September 2, 2003
Carnival consolidates German cruise operations
With the transfer of the A'ROSA Blu, to be renamed AIDA Blu, Carnival Corporation & plc says it will have two distinct brands operating five vessels catering exclusively to German-speaking clientele. The four AIDA ships will operate under the informal "club resort" cruise concept aimed at younger, more active passengers while the vessel of Costa Kreuzfahrten, a division of Costa Cruises, offers a more traditional cruise experience.
Carnival Corporation & plc Chairman and CEO Micky Arison commented:"AIDA and Costa are the two most recognizable and respected names in German ocean cruises. This is a strategic move that will allow us to focus on these two truly exceptional but markedly different cruise products for German-speaking clientele while optimizing asset utilization and maximizing returns for the corporate group."
"The German-speaking market is one of the fastest growing in Europe," noted Arison, "and these two well-known, popular brands will serve as a platform for our future growth there."
Arison pointed out that the consolidation of Carnival Corporation & plc's German operations is yet another example of the company taking advantage of the opportunities presented by the DLC combination of Carnival Corporation and P&O Princess Cruises that was finalized in April 2003. "We will continue to explore opportunities to utilize our existing assets to benefit the diversity of brands within Carnival Corporation & plc," he said.
As previously announced, Pier Luigi Foschi, Costa Cruises' chairman and CEO and a member of Carnival Corporation & plc's boards of directors, will continue to have overall responsibility for the company's German cruise companies, including Seetours, which operates AIDA, with Seetours President Lars Clasen reporting directly to Foschi.
The parent company of Seetours, the operator of A' ROSA, has signed a letter of intent with Arkona AG for the sale of its A'ROSA river cruise business, including three 200-passenger riverboats and the "A'ROSA" trademark, effective later this year.
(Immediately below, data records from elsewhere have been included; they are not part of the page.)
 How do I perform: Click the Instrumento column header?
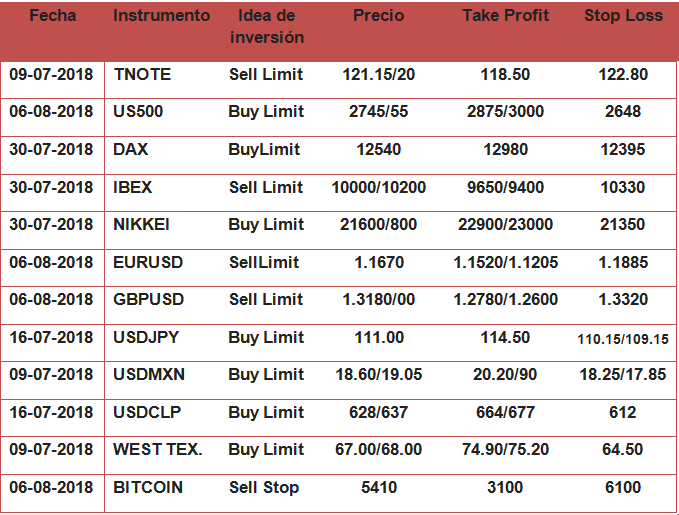161,17
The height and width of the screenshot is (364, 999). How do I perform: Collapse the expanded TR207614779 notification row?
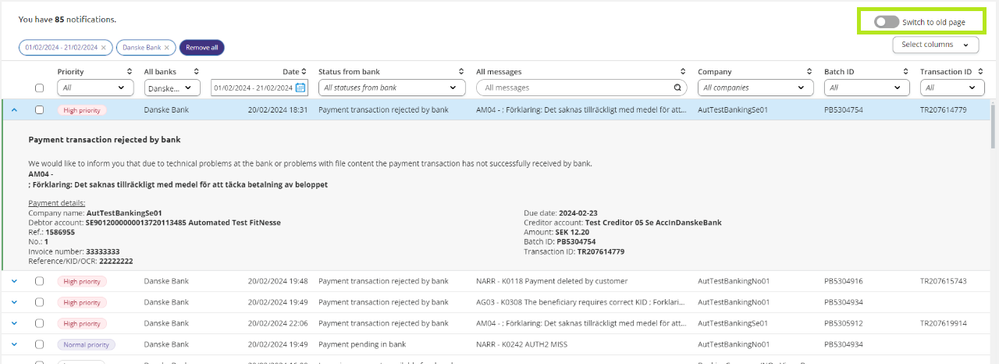click(14, 110)

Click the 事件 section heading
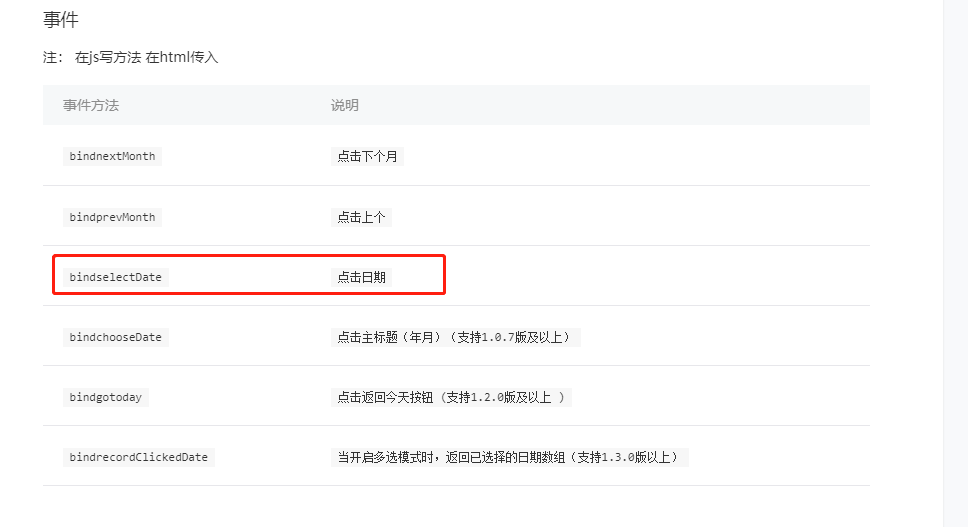coord(60,20)
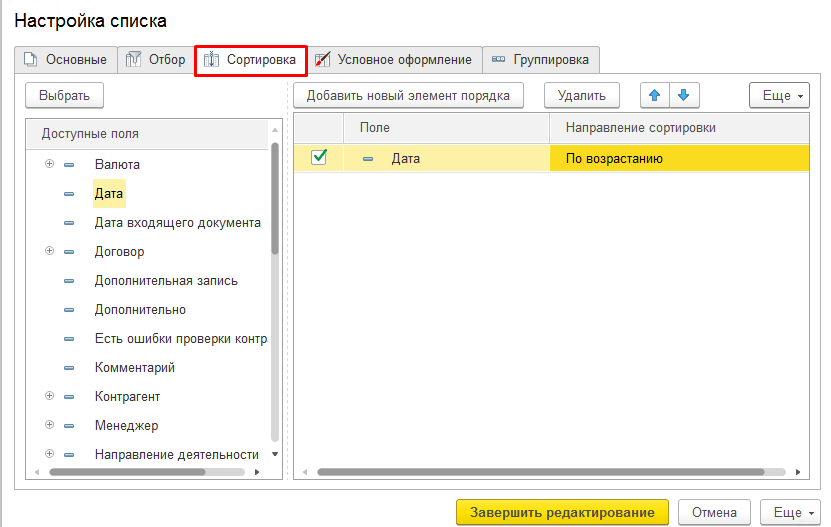Select the По возрастанию sort direction cell

click(x=678, y=158)
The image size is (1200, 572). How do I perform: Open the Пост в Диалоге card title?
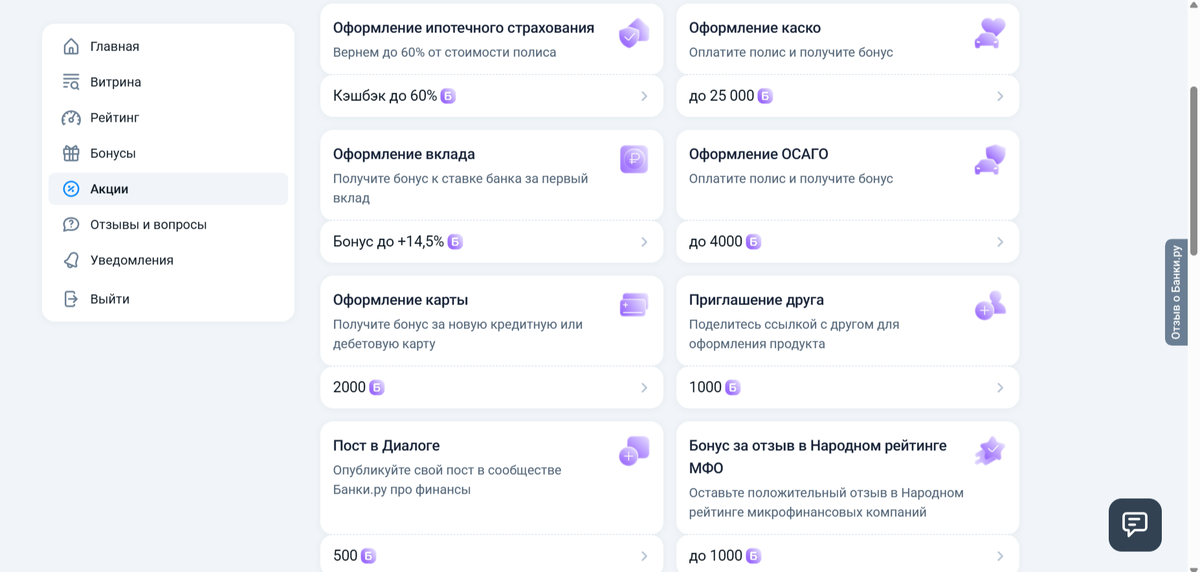386,446
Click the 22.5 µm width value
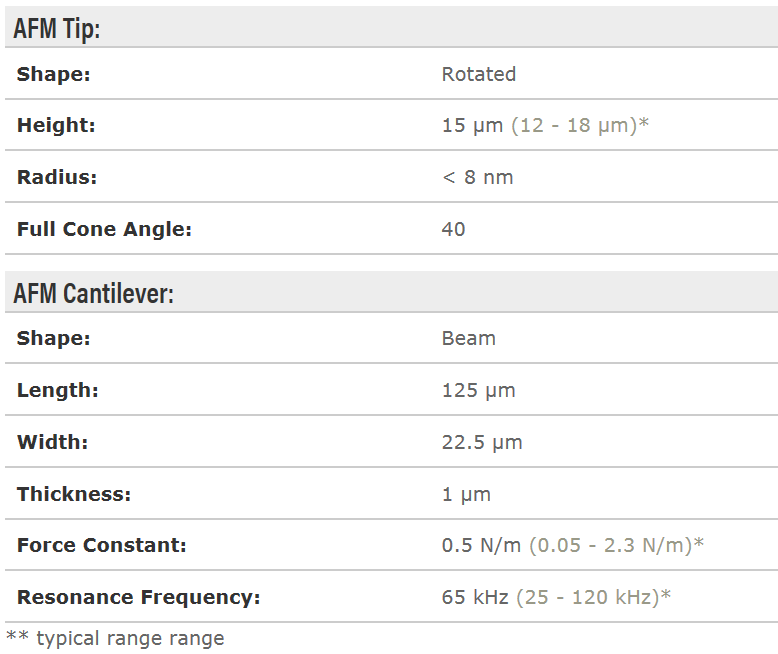This screenshot has width=778, height=654. coord(482,442)
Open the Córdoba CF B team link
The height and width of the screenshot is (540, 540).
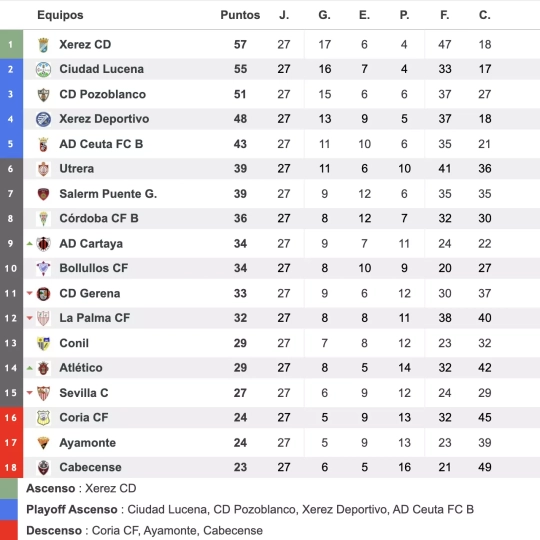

The sale price for the transaction is equal to the net book value of the assets on Nov. 30, 2003, with an additional Euro 800,000 payable for the goodwill of the business. Thirty percent of the purchase price is payable at closing with the remaining balance payable over a five- year period, with interest. The completion of the transaction is subject to the execution of definitive agreements. The transaction, if completed, will have no financial impact to the company.